In contrast African music is not structured by way of resolution. It is more or less spontaneous and “organic.” There is no defined ending, no grand scheme, as one might expect in Western music. Similarly, the author postulates, our modes of thinking are structured differently.

She explores this further by taking the daily life of a woman in Kigali who pushes her bicycle up a mountain every day, rain or shine, to carry a load of goods. It is a Sisyphean task she can’t imagine enduring herself, and yet for the Rwandan woman it is a fact of daily life, and not measured in the same terms as it is in Western eyes.

I begin to understand that the reationship to time, to value, to purpose, to ourselves—Our basic existential tooling—is not a god-given inheritence but is, like music, a cultural construction. And this leaves me profoundly confused, dangling between two great fictions of existence: mine, in which there is no meaning without resolution, and hers, in which the idea of resolution has no meaning.


This speaks to the power of music to influence thought, much as it does the power of thought to influence music. I am interested in the idea that a lot of the obsessions and behaviors within our society are controlled by our culture, because we seem to place such a high value on what is inherent (and thus unchangeable) about our actions relative to what is produced by way of culture and perception. Stranger still is the possibility that revolution can really occur within art and music, and new ways of feeling and thinking are far more possible than I have realized before.

Incidentally: I was looking for a picture to go with this post and a shot of Carlos Santana came up. I immediately thought about his performance at Woodstock, which absolutely blew my mind the first time I saw it. It was so unbelievably inspired (and inspiring) to see this young group of musicians jamming out these amazing grooves (the drum solo by the kid who was 16 at the time is monumental). Talk about music that caused a revolution.

3 comments:

D. Sky Onosson said...

Interesting post, but I think your choice of image points out the flaw in the theory put forth by the author. After all, isn't Santana 'western music'?

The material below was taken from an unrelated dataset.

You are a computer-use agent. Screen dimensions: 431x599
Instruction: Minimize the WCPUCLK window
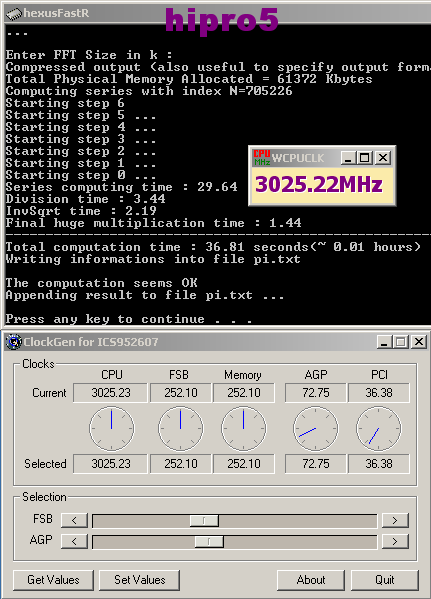[348, 158]
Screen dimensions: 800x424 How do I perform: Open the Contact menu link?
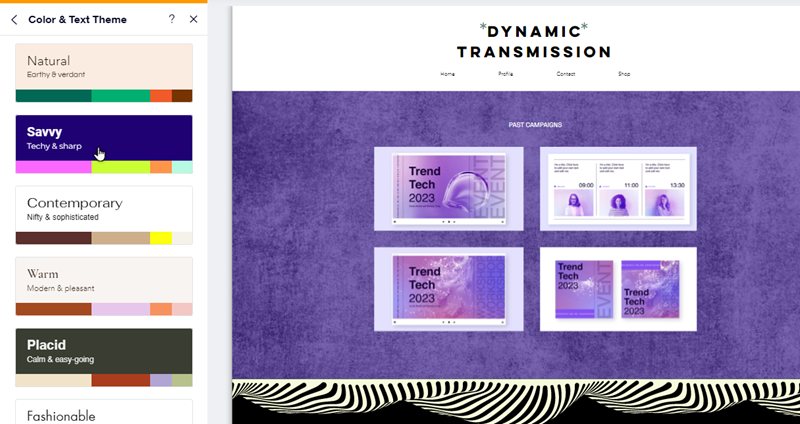(566, 74)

My point is, even if what she says is true of European-based classical music, I doubt that anyone but the most cloistered, isolated classical players/composers are completely absorbed in that genre to the exclusion of all others, and that there are many more styles of music that are not so tied up in resolution and a story-like framework. Hell, you can remember some of our jams as teenagers in Charleswood - 30 minutes of the same groove going on and on, with very little structure.

I just mean to say that I don't believe so much that people from different places and cultures have different ways of thinking - those different ways are available to all of us, any time, we just have to pay attention.

Ryan K said...

Classical music aside, today's popular music is awash with simple resolving verse/chorus/verse/chorus/solo/chorus narrative structures with lyrics that only reinforce the closed loop cycle. In fact you would be hard pressed to find any Western musician outside of the realm of jazz who has achieved success by challenging this formula.

Jazz is a monumental achievement in Western music precisely because it reaches beyond this pattern and opens our eyes to what else can be expressed through music.

As for jamming, it too is expressive, and arguably more like "African" than "Western" music. Keep in mind that these are labels, and not entirely useful, perhaps there are better words I could use like "structured" vs. "unstructured". But the overall point remains that our (Western) tradition stresses that in the end there is a point to everything. Consequently, we think of life in terms of goals and achievements and milestones rather than as a journey that has no need of purpose beyond the steps we are taking now.

Different ways of thinking are indeed available to us all ergo the Woodstock reference and the nod to Santana whose performance of "Soul Sacrifice" was a Latin/African/American jam out extrodinare. Woodstock defined a generation and expressed the hope they had for peace and freedom.

I didn't say we are incapable of thinking differently, just that our culture has a very big effect on how we program our thoughts. A white man from Denver may become the wisest Buddhist monk, an African from Kigali the most successful capitalist. There are no barriers, only trends and conditions that predispose us to growing up to be good shoppers with an obsession for Disney-like endings.

D. Sky Onosson said...

I know you didn't say that we were incapable of thinking differently, I was just commenting on the author of the article's belief that different cultures (including their music) lead to different kinds of thinking. I would prefer to say different tendencies, which is probably true in that we tend for the most part to reflect what is going on around us, but there is really nothing (totalitarian regimes excepted) to prevent us from stepping outside those expectations and influences. I think we both agree on that point.